A partir de estos resultados Puigdemont y los suyos se van a sentir más que justificados para declarar unilateralmente la independencia.
Es cierto que los ciudadanos del nuevo país catalán, en tanto que ciudadanos españoles seguirán siendo europeos, pero no así el país en sí, que se verá automáticamente fuera de la Unión Europea, de la zona euro, y hasta de la O.T.A.N. Sin embargo, los ciudadanos que renuncien a la nacionalidad española y se queden sólo con la catalana serán prácticamente apátridas a efectos prácticos en cuanto pongan el pie fuera de territorio catalán.
Una vez declarada la independencia, se convocarán elecciones constituyentes. Esa será la última oportunidad de los partidos no independentistas de recuperar el control de las instituciones catalanas. Si logran la mayoría y consiguen ponerse de acuerdo, podrían derogar las sucesivas leyes de desconexión, de transitoriedad y cualquier otra normativa y declarar la vuelta a la Constitución y el Estatut, y además estarán democráticamente legitimados para ello.
Si, por el contrario, el nuevo parlament lo dominan las fuerzas independentistas, la situación legal y política será tremendamente compleja y delicada. Naturalmente el gobierno español esperará que los ciudadanos españoles que residen en Cataluña a la que no reconocen independiente sigan cumpliendo con la Hacienda española, mientras que la nueva Hacienda catalana esperará que como residentes en Cataluña declaren allí sus impuestos. Lo mismo ocurrirá con otras obligaciones ciudadanas, como formar parte de un jurado, y otras ocasiones similares, lo cual dará pie a la aparición de situaciones complejas de confrontación jurisdiccional.

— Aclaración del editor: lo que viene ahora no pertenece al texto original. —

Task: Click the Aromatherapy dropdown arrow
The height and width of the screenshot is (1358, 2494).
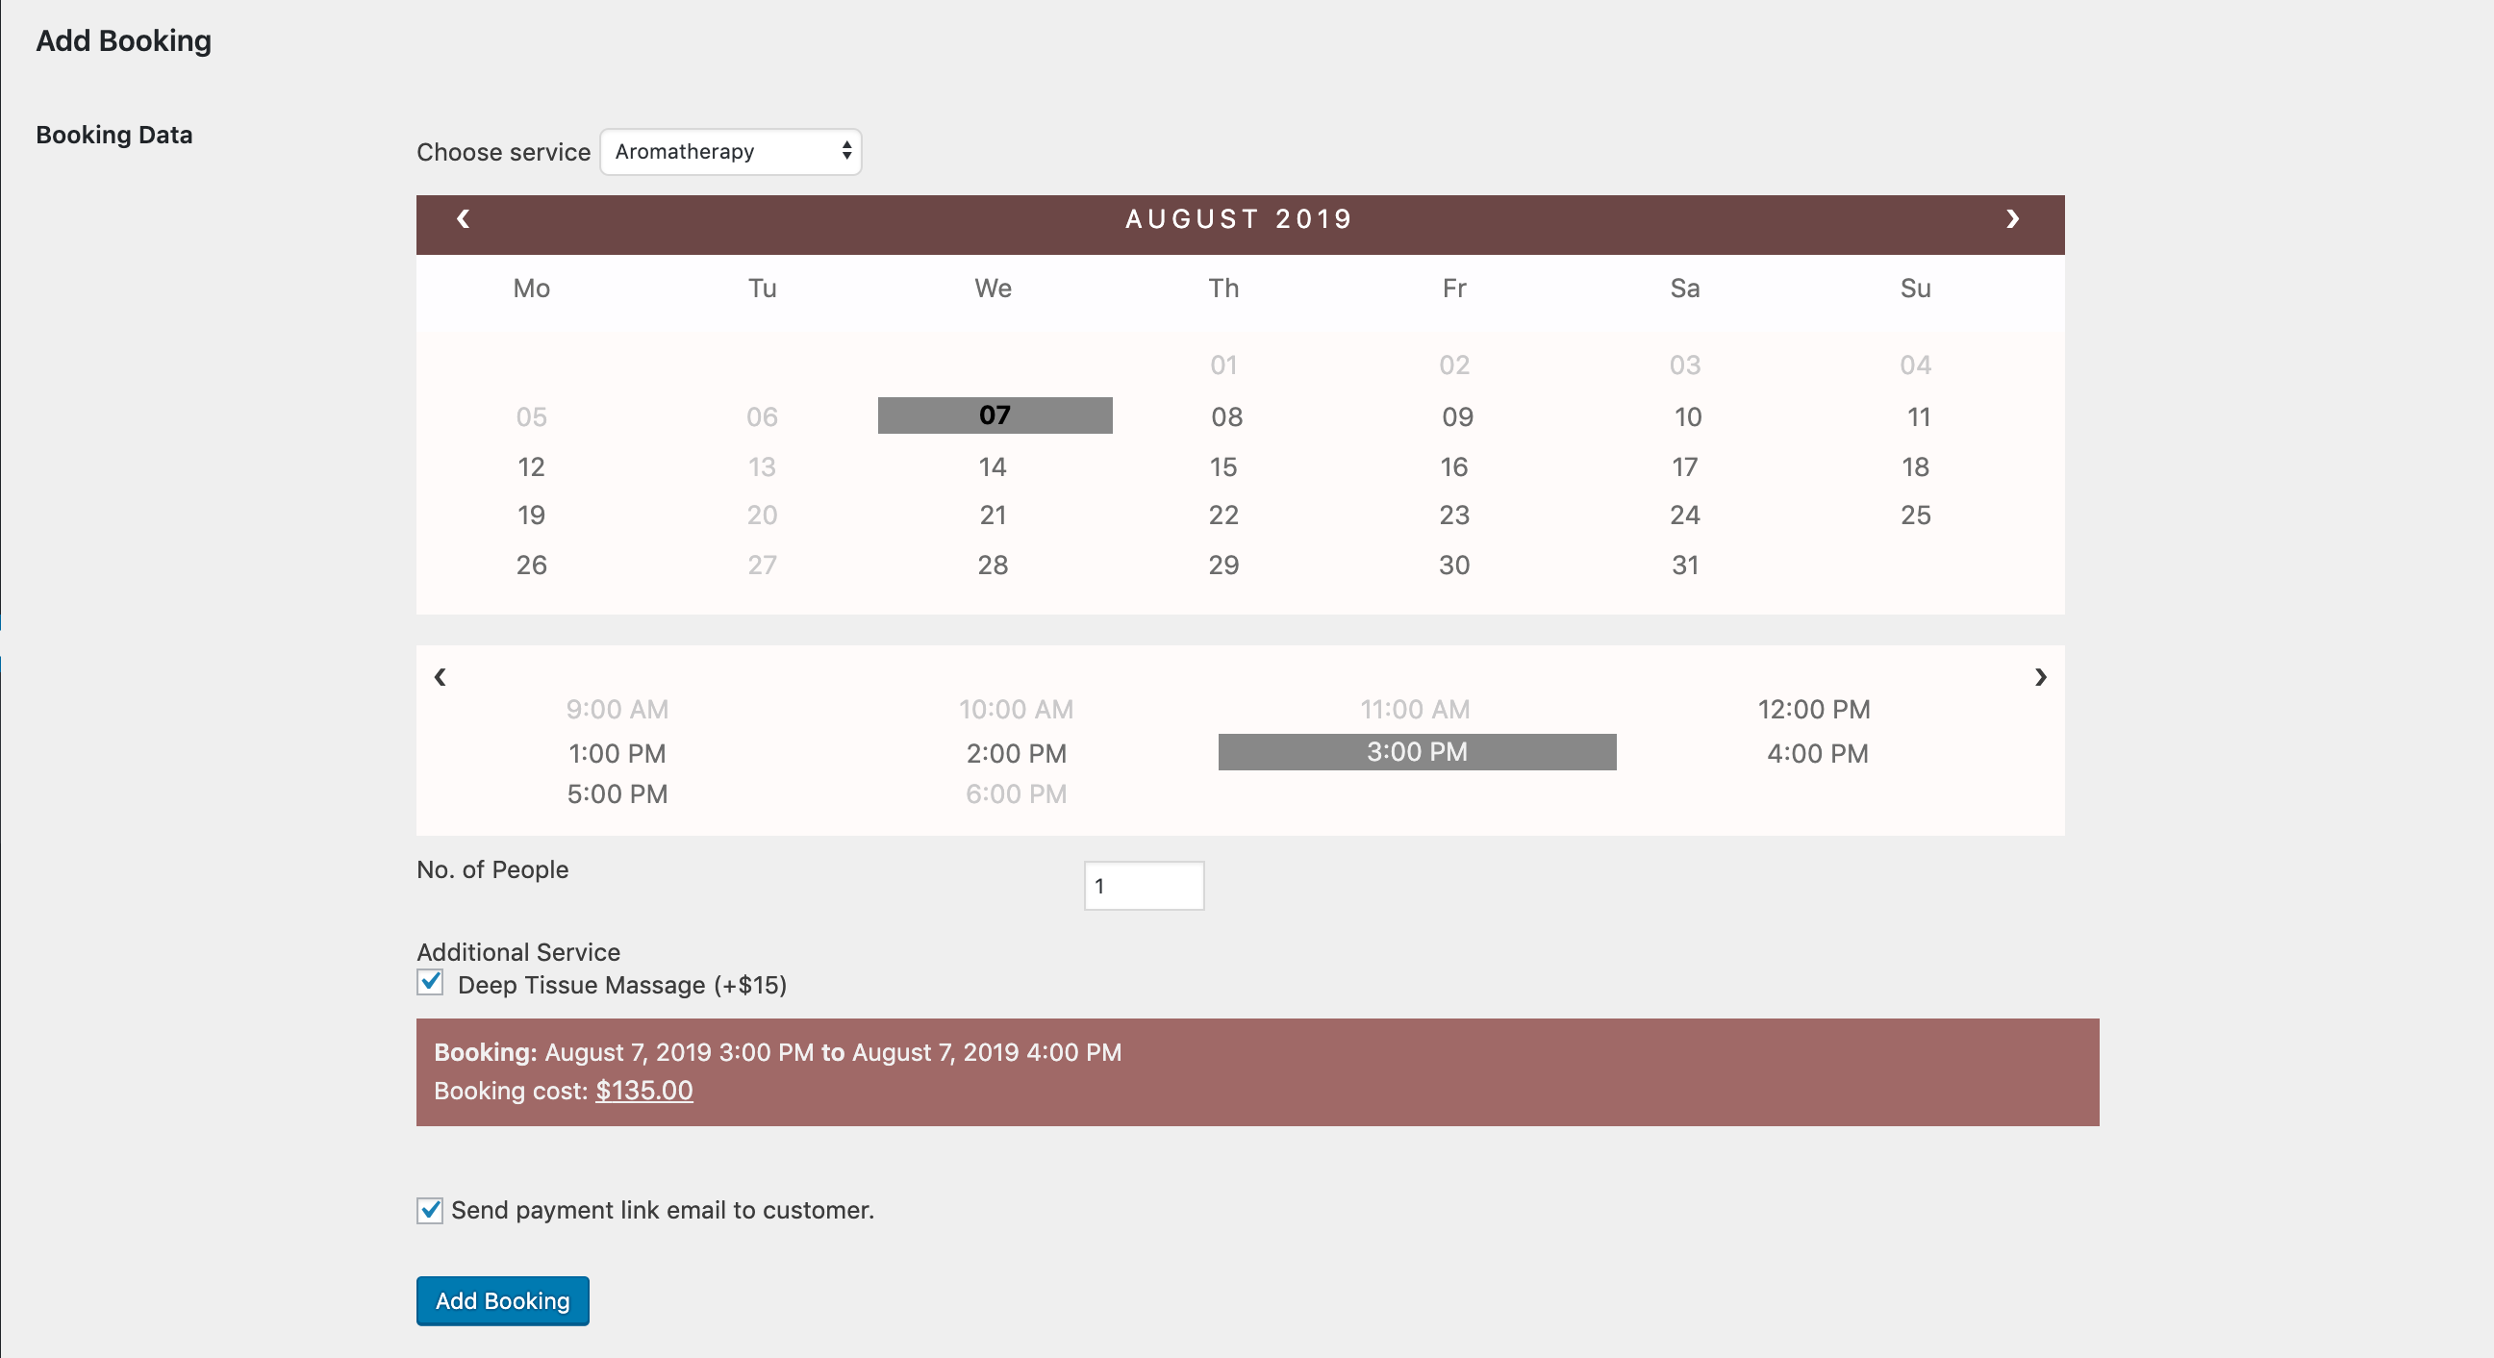Action: pyautogui.click(x=842, y=151)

Creo que si en vez de llenar las mentes de los independentistas con ensoñaciones rosadas les explicasen la realidad que les espera al otro lado del 1-O, ellos mismos exigirían al gobierno catalán que negociase un proceso legal para modificar las relaciones de cada una de las comunidades autónomas históricas con el estado central.
Nos quedan pocos días para que esto se arregle, y me parece altamente improbable que ocurra algo distinto a lo que he expuesto. Por una vez, me gustaría estar muy equivocado.